Article 29 undecies (nouveau)

A la fin de la troisième phrase de l'article 1002-2 du code rural, la référence : "l'article 1069 du code général des impôts" est remplacée par la référence : "l'article 1085 du code général des impôts".

Article 29 duodecies (nouveau)

Le premier alinéa de l'article 1010 du code rural est remplacé par cinq alinéas ainsi rédigés :
"Lorsque la circonscription des caisses de mutualité sociale agricole s'étend sur deux ou plusieurs départements, le conseil d'administration comprend :
"1° Trente membres élus en nombre égal par les délégués cantonaux de chaque collège de chacun des départements réunis en assemblée générale de la caisse pluridépartementale, selon les modalités prévues à l'article 1009, pour cinq ans, à raison de : douze représentants du premier collège, douze représentants du deuxième collège et six représentants du troisième collège;
"2° Trois représentants des familles dont au moins un salarié et un non salarié désignés conjointement par les unions départementales des associations familiales concernées sur proposition des associations familiales rurales.
"Siègent également, avec voix consultative, trois représentants du personnel de la caisse, désignés par le comité d'entreprise et pris en son sein, à raison de deux représentants des employés et assimilés et d'un représentant des cadres et assimilés.
"En ce qui concerne les caisses de mutualité sociale agricole d'Ile-de-France, de la Haute-Saône et du Territoire de Belfort, les représentants des trois collèges pourront être élus dans les conditions prévues par l'article 1009."

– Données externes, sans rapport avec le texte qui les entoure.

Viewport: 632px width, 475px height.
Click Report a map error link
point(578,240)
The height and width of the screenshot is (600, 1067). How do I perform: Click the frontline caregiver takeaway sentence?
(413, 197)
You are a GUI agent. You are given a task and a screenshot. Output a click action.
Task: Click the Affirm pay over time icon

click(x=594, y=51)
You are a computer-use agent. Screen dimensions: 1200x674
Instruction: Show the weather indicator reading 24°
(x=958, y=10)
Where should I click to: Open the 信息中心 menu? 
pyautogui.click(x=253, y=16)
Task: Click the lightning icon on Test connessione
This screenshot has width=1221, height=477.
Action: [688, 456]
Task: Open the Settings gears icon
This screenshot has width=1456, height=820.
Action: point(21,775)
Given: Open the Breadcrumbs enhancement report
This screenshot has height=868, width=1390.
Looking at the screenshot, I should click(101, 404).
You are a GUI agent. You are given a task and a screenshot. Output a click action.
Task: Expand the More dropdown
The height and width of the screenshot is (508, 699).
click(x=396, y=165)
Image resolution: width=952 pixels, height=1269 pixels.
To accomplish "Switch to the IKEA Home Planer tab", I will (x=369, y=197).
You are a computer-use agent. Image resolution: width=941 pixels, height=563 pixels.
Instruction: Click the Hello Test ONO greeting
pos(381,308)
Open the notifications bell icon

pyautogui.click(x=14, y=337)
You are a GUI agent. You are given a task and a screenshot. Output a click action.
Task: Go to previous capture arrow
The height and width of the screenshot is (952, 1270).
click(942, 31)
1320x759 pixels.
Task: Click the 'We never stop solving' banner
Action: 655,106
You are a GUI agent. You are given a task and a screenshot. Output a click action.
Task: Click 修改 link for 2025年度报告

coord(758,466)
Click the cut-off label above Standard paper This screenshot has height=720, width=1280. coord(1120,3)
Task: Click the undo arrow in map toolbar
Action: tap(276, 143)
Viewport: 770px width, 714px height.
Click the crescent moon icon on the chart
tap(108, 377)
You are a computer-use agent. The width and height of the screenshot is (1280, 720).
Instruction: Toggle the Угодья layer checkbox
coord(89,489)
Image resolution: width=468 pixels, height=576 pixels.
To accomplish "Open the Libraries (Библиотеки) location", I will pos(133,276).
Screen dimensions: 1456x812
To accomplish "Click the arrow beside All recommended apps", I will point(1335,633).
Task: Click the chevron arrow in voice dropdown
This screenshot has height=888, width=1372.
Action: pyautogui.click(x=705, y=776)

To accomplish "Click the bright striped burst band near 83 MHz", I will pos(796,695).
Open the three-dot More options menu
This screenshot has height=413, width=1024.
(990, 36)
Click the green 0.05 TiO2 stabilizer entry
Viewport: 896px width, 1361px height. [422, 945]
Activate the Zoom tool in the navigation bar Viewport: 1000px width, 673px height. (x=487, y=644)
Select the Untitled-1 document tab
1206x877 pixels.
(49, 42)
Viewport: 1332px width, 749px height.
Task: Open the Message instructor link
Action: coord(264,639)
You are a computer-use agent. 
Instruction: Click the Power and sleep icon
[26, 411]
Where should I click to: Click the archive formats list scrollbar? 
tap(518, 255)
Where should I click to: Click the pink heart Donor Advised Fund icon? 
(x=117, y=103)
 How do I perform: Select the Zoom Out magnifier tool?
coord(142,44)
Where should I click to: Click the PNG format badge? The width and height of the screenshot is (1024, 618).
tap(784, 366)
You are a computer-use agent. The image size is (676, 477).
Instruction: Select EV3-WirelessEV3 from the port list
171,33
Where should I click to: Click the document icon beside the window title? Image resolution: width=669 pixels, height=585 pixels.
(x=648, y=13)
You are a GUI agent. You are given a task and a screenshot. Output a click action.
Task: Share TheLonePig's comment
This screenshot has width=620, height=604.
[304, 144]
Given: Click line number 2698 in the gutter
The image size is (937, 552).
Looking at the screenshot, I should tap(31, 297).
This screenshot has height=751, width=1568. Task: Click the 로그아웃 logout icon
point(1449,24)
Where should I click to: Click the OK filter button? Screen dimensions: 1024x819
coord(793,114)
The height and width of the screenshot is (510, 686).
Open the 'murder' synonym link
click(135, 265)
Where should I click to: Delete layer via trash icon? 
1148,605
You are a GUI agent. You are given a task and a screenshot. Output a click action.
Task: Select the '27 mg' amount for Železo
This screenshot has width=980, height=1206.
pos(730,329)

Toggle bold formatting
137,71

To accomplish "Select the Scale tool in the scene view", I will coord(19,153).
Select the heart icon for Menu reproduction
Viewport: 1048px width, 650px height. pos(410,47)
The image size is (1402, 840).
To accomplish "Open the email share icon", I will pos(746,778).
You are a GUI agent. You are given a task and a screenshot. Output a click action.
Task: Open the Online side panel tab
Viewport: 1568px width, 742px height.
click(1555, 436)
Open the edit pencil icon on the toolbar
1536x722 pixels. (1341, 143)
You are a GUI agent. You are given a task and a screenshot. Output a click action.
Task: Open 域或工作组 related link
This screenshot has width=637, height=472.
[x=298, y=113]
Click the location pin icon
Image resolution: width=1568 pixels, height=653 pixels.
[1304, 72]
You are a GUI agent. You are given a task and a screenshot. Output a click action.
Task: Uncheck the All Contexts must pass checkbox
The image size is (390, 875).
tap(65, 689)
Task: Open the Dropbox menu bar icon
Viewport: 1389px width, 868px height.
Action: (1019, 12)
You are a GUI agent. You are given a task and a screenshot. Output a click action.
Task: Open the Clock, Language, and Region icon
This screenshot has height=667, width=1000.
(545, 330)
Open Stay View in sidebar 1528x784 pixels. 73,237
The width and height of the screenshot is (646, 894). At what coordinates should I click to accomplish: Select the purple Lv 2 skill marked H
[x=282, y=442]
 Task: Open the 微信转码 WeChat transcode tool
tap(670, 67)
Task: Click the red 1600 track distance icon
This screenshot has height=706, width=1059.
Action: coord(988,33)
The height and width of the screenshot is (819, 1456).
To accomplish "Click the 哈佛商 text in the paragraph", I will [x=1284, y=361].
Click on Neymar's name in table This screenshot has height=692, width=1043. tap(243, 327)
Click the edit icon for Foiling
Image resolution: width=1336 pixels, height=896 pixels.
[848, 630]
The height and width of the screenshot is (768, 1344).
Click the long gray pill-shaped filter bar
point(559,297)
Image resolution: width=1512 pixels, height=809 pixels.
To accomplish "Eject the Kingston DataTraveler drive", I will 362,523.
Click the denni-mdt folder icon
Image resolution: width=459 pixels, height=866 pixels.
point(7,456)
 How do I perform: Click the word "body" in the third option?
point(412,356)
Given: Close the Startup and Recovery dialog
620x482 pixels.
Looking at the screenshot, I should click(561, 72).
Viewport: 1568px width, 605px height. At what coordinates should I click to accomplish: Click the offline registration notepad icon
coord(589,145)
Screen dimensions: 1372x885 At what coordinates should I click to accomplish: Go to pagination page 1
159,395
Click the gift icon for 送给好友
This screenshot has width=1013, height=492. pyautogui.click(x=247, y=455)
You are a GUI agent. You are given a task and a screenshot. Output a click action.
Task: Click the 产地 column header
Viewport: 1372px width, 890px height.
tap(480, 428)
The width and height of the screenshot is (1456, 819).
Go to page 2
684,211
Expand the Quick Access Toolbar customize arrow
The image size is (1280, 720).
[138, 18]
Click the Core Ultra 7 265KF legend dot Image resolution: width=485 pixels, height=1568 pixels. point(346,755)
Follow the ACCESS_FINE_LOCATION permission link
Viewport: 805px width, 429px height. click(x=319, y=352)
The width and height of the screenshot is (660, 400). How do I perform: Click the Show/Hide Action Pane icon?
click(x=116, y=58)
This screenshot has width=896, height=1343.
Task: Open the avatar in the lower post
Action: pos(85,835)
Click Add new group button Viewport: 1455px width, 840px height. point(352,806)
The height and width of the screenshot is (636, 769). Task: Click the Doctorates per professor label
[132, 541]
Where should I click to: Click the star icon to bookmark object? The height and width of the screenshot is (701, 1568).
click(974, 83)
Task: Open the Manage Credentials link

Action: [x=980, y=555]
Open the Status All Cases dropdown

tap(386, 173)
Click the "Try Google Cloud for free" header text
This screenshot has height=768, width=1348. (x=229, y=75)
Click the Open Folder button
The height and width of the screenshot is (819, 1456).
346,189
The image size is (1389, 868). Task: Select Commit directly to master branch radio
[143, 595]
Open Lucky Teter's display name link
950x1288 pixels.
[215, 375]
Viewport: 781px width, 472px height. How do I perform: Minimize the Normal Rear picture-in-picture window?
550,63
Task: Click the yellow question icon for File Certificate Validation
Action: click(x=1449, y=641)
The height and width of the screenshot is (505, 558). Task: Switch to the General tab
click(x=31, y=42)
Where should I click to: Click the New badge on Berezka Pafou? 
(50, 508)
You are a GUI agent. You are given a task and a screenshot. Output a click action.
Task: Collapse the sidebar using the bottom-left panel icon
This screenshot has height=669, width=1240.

Article 29 terdecies (nouveau)

Le deuxième alinéa de l'article 1149 du code rural est complété par une phrase ainsi rédigée :
"En outre, l'indemnité forfaitaire prévue à l'article L. 454-1 du code de la sécurité sociale et recouvrée par un organisme de mutualité sociale agricole auprès d'un tiers responsable d'un accident constitue une recette de gestion pour ledit organisme."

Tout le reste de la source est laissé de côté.